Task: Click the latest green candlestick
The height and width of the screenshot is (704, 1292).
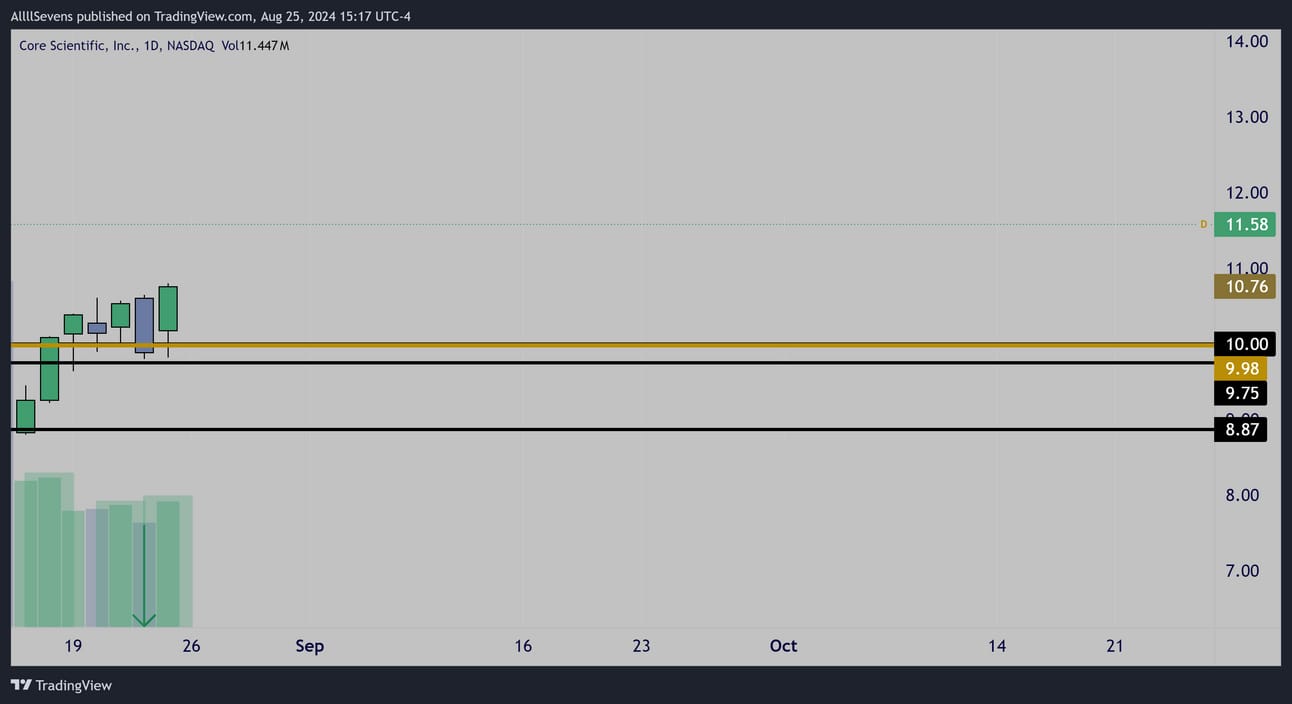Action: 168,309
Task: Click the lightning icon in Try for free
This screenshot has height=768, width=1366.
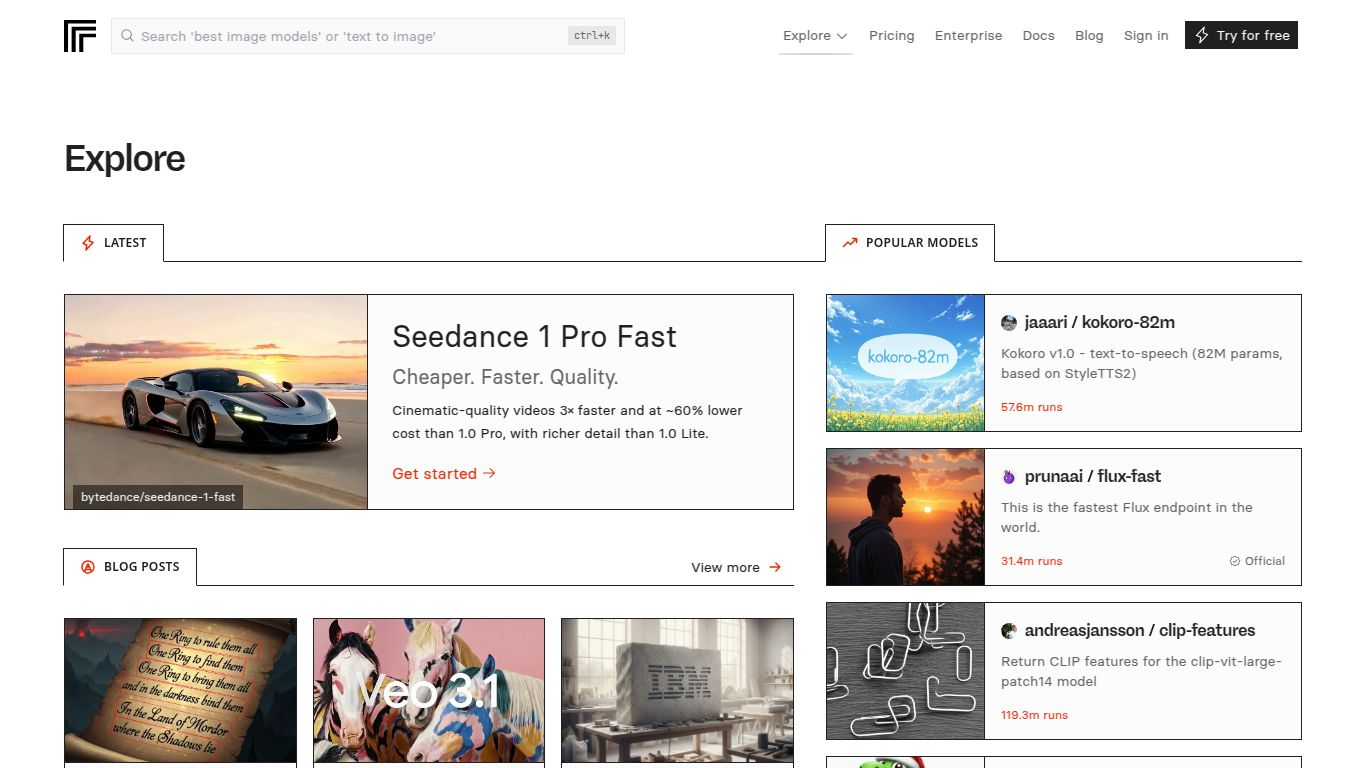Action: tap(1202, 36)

-- EXERCISE OBJECTIVE --
With images omitted, output the data exactly as given.

-- EXERCISE OUTPUT --
Task: Click the latest green candlestick
The height and width of the screenshot is (704, 1292).
Action: 168,309
Task: Click the lightning icon in Try for free
This screenshot has height=768, width=1366.
Action: tap(1202, 36)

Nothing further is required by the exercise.